The Association promotes the exercise of the rights of the relevant GDPR. The data subject has the right to request information on the processing of his/her personal data, to request the rectification of his/her personal data or, with the exception of mandatory data management, he/she can request the cancellation and revocation of them, and he/she may exercise his/her right to record and protest as indicated in the recording data or the Association’ above-mentioned contact details.

The Association shall inform the data subject of the measures taken on the application without delay, but in any case, within one month from the receipt of the request. If necessary, taking into account the complexity of the application and the number of applications, this deadline may be extended by two additional months. The Association shall inform the data subject of the extension of the deadline, indicating the reasons for the delay, within one month of receipt of the application. If the data subject submits the application electronically, the information should be provided electronically, if possible, unless otherwise requested by the data subject.

If the Association fails to take measures in response to the request of the data subject, it shall inform the data subject without delay about its reasons for the failure to take action but no later than one month after the receipt of the application, and that the data subject may submit complaint to the supervisory authority and he/she can exercise his/her right of judicial remedy.

The Association provides the requested information free of charge. If the claim in question is clearly unfounded or exaggerated, in particular because of its repetitive nature, the Association may charge a reasonable fee regarding the provision of the requested information or the administrative costs of the requested action or it may refuse to take action on the basis of an application.

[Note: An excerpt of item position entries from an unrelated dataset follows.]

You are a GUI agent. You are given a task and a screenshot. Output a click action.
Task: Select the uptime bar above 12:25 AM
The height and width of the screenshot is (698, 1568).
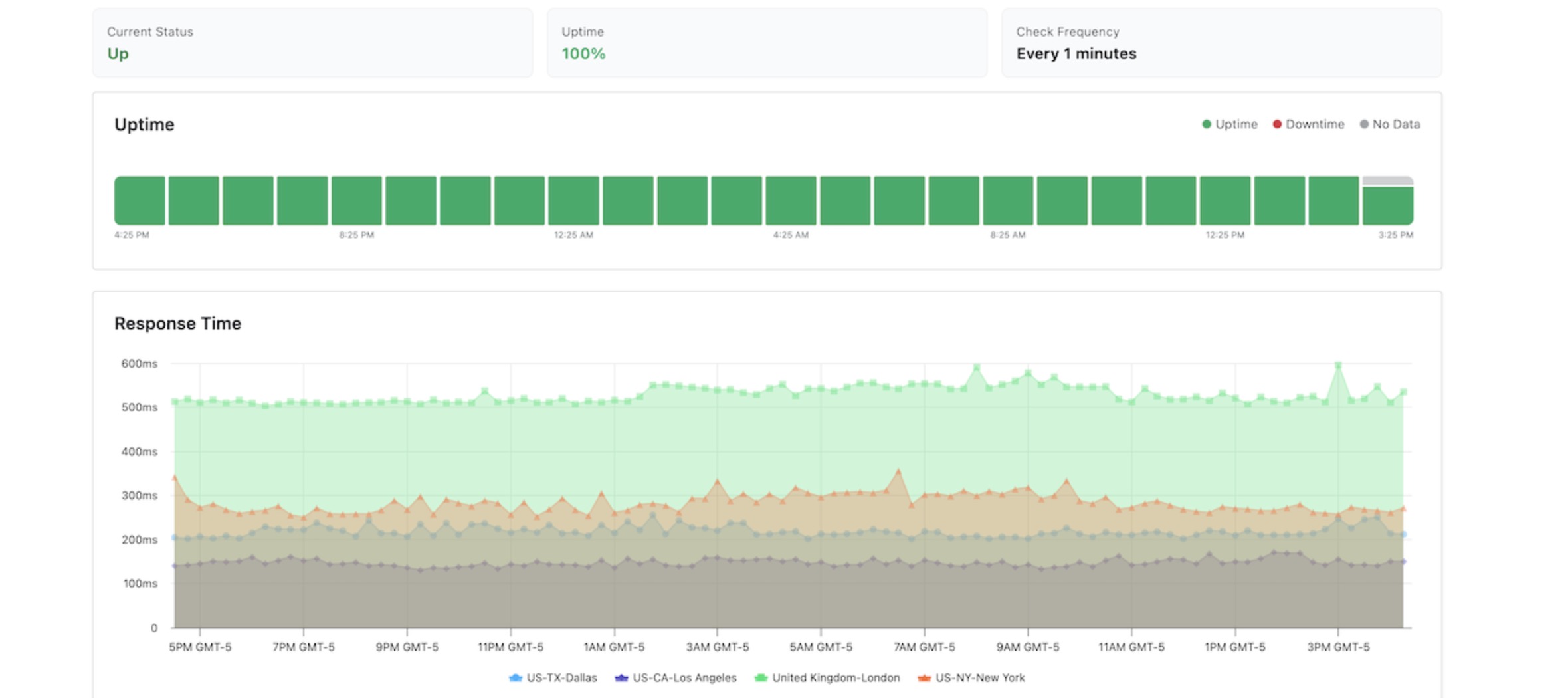pyautogui.click(x=573, y=201)
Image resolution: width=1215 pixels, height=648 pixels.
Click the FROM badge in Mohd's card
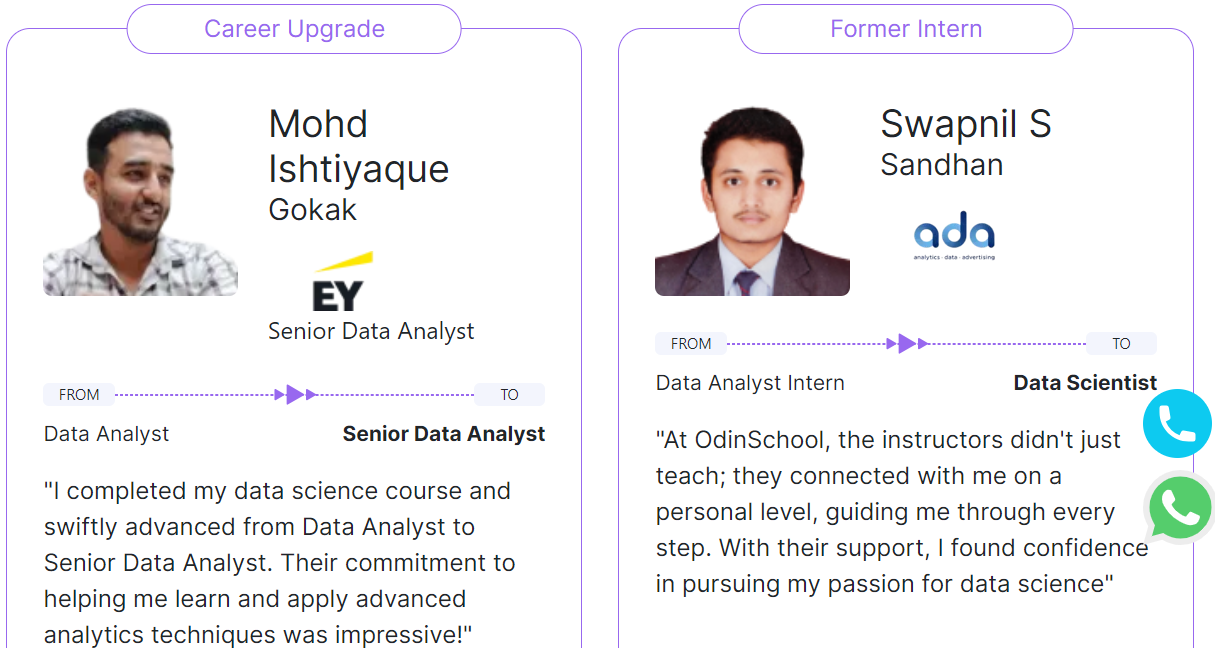[x=79, y=395]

To prove that the application is manifestly unfounded or exaggerated, the Association is obliged.

If the Association has reasonable doubts about the identity of the natural person who submits the application, it may request additional information to confirm the identity of the data subject.

2. Special rules for the protection of children

If data management based on the consent of the data subject is applicable, the processing of personal data relating to information society services is lawful if the child has reached the age of 16. In the case of a child who is not 16 years of age, the treatment of the child’s personal data is legitimate only if the consent has been granted or authorized by the parental control over the child.

The Association, taking into account the available technology, makes reasonable efforts to verify in such cases that the consent has been granted or authorized by the parental custody practitioner.

The above rules do not affect the current Sections 2:10-2:18 of CC, which regulates the validity of minors’ legal declarations, such as the rules on the validity, formation, or effect of a contract in relation to a child.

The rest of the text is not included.